In $\mathbb{C^2}$, we generally take $+1$ and $-1$ as the standard eigenvalues, that's what Pauli-X, Pauli-Z measurements, etc will give us. Is there a similar standard while measuring in the Bell basis and the computational basis in $\mathbb{C^2}\otimes\mathbb{C^2}$?

Of course, the actual eigenvalues don't matter, as long as we are talking about the same resolution of identity, but I was just wondering if there was a convention.

Answer 1

There is no notion of "standard eigenvalues" for general matrices.

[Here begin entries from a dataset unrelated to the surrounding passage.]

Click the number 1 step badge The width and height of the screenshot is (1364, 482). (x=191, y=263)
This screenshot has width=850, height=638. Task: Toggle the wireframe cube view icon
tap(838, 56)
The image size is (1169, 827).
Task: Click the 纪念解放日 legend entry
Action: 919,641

Some meaningful eigenvalues for 4x4 matrices are:

• {-3/2, -1/2, 1/2, 3/2} which are the possible z-projections of a spin-3/2 particle
• Instead of eigenvalues of X and Z, use the eigenvalues of the Dirac matrices, which are 4x4 matrices that are related to Pauli matrices
• Instead of eigenvalues of X and Z, use the eigenvalues of the 4x4 generalization of the Gell-Mann matrices (which themselves are 3x3 generalizations of the 2x2 Pauli matrices).
• Finally, as Neil de Beaudrap has noted in the comment, {-1,1} can also be eigenvalues for 4x4 matrices, such as the SWAP gate.